PIAs will become a key aspect of risk management from next May when the General Data Protection Regulation (“GDPR”) starts to apply. Data controllers will need to carry out a PIA if the processing is likely to result in a high risk and may, in certain circumstances, also need to consult with the supervisory authority.
The Article 29 Working Party (“WP29”) (a European advisory body on data protection and privacy) has proposed draft guidelines to help organisations determine when and how PIAs should be carried out under the new rules.
Key points of the guidelines are:
- Scope: The GDPR provides that a PIA may address a single data processing operation or a set of similar processing operations that present similar high risks.

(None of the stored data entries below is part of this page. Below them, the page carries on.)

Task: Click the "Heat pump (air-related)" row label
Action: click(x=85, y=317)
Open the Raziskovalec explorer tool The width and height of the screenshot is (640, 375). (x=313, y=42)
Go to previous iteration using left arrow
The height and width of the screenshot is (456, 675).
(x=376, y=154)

According to the guidelines, a single PIA could cover a group of municipal authorities using a similar CCTV system acting as separate controllers, or a single controller (a railway operator) using video surveillance in various locations (train stations).
- When is a PIA required? The GDPR requires a PIA to be carried out if processing is “likely to result in a high risk to the rights and freedoms of natural persons”. A PIA is required specifically where organisations use automated techniques such as profiling which produce legal effects for individuals or similarly significantly affect them, or process special categories of personal data (‘sensitive personal data’) or criminal offences data or monitor publicly accessible areas on a large scale. However, this list is non-exhaustive so a PIA may be necessary even if the processing falls outside one of these categories. A PIA broadly will not be required if the processing is not likely to result in a high risk, has already been authorised, has a legal basis or falls within the supervisory authority’s optional list of processing operations which do not require a PIA, subject to some caveats.

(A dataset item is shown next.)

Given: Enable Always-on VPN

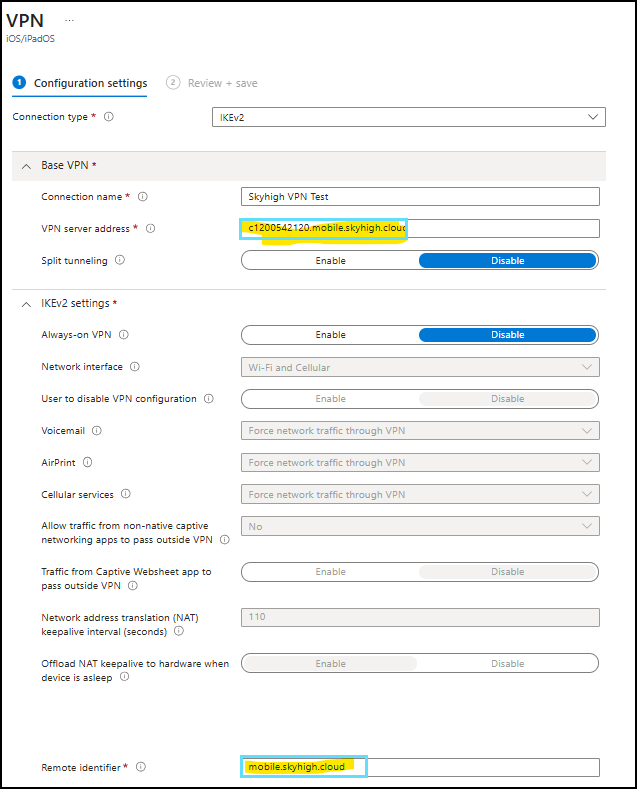Looking at the screenshot, I should pyautogui.click(x=330, y=335).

- What is meant by ‘high risk’? The GDPR does not define ‘high risk’. However, in the WP29’s view, a PIA will be required as a rule of thumb if the processing meets two or more of the following criteria:
- Evaluating or scoring individuals (for example, credit checks or genetic testing)
- Processing aimed at taking decisions on individuals which produce legal effects or similarly significantly affect individuals (for example, where it could lead to exclusion or discrimination)
- Processing used to observe, monitor or control data subjects (for example, monitoring employees’ work stations or internet activity)
- Sensitive data (i.e. in the broad sense, including location data and financial data)
- Processing on a large scale
- Processing datasets that have been matched or combined in a way that would exceed the reasonable expectations of the individual
- Processing data concerning vulnerable data subjects (for example, the data of employees, children or the elderly)
- Using new technology (for example, finger print scanning or face recognition)
- Transferring personal data outside the European Union
- Processing which prevents individuals from exercising a right or using a service or contract (for example, using credit checks to determine whether to grant a loan).
Alternatively, processing meeting less than two criteria may not require a PIA due to the perceived lower level of risk.
- How to carry out a PIA? The GDPR states that a PIA should be carried out “prior to the processing”. The WP29 says that this should be as early as practical in the design of the processing operation, even if some of the processing operations are still unknown. Although the WP29 considers that the PIA requirement applies to processing operations initiated after May 2018, it strongly recommends carrying out a PIA even for processing operations already underway prior to May 2018 – particularly if new technology has come into use or there is a change in risk. If the organisation has a DPO, their advice should be sought and documented. Annex 2 to the guidelines summarise what the PIA should cover.
- When do you need to consult the supervisory authority? The supervisory authority should be consulted if the risks identified by the controller cannot be sufficiently addressed or it cannot find sufficient measures to reduce the risks to an acceptable level. Member state law may also require consultation in certain circumstances if the processing relates to the performance of a task carried out in the public interest, including in relation to social protection or public health.